Anticiper les épisodes de sécheresse
Souvent mise en cause, l’agriculture souffre, comme les nappes, des épisodes de sécheresse de plus en plus fréquent. « Beaucoup d’études existent déjà sur les niveaux et la qualité des eaux, mais le sujet de la prévision n’a pas encore été exploré, c’est tout l’intérêt de ce programme, explique Ariane Blum, directrice régionale Occitanie du BRGM. L’objectif est d’anticiper les sécheresses, il y a beaucoup d’attentes et de choses à faire. » Pour cela, le BRGM souhaite étendre son outil MétéEAU Nappes à l’ensemble des trois pays du programme, pour améliorer sa pertinence. « Avoir un outil de prévision nous permettrait d’améliorer la gestion de crise au quotidien », reconnaît Margaux Saüt.
Mise en place d’une plateforme en open-source
A l’issue de ces travaux, plusieurs outils seront produits. De nombreuses modélisations hydrogéologiques seront réalisées pour prédire sur deux à trois mois l’évolution du niveau des nappes, à partir de plusieurs scénarios climatiques. « Ces simulations seront intégrées dans un outil open source sur Internet, qui permettra de simuler les niveaux des nappes », explique Sandra Béranger, ingénieure hydrogéologique au sein du BRGM. Par ailleurs, une plateforme web sera aussi créée, pour accompagner la prise de décision transnationale. Des conférences et des newsletters régulières sont également prévues.
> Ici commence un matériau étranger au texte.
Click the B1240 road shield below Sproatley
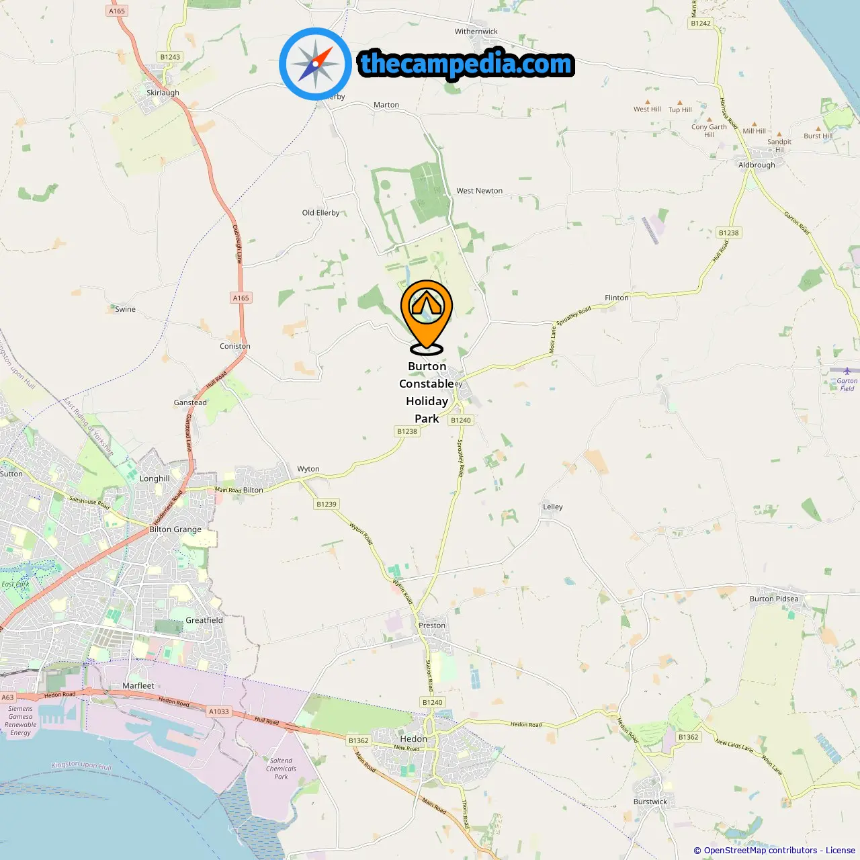This screenshot has height=860, width=860. coord(461,420)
Les organisations agricoles et les collectifs d’agriculteurs sont appelés à y participer.
Pour rappel, l’objectif dicté par la Directive-cadre sur l’eau est d’atteindre 100 % du bon état des eaux souterraines à l’échéance 2027, ce qui regroupe l’aspect qualitatif (chimique et écologique) et quantitatif.
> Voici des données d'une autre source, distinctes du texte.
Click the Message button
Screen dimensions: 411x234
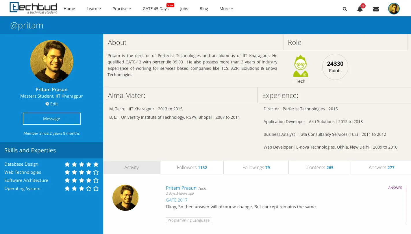51,119

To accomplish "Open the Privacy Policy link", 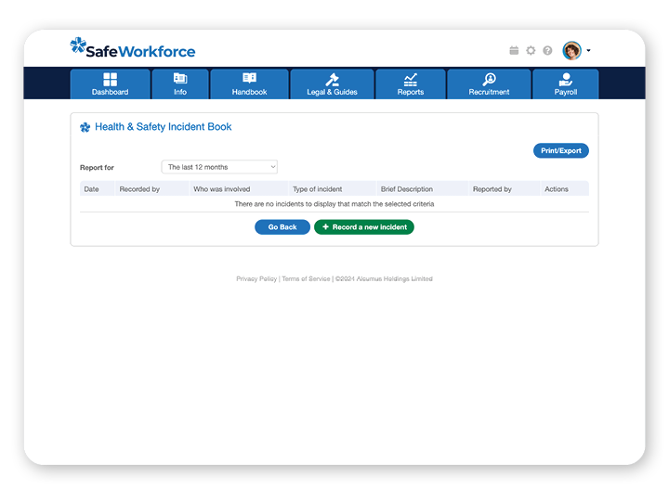I will pyautogui.click(x=256, y=278).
Le programme Aquifer en résumé :
- Budget : 1 647 000 € (75 % de subventions)
- 770 000 km², un territoire où vivent 67 millions d’habitants
- Durée de 30 mois, du 1er novembre 2020 au 30 avril 2023
- Réalisé dans le cadre du programme européen Interreg Sudoe, un programme de coopération pour le développement du sud-ouest de l’Europe et bénéficie d’un financement du Fonds européen de développement régional (Feder)
* Structure ayant en charge la gestion et la répartition des volumes d’eau prélevés à usage agricole sur un territoire déterminé.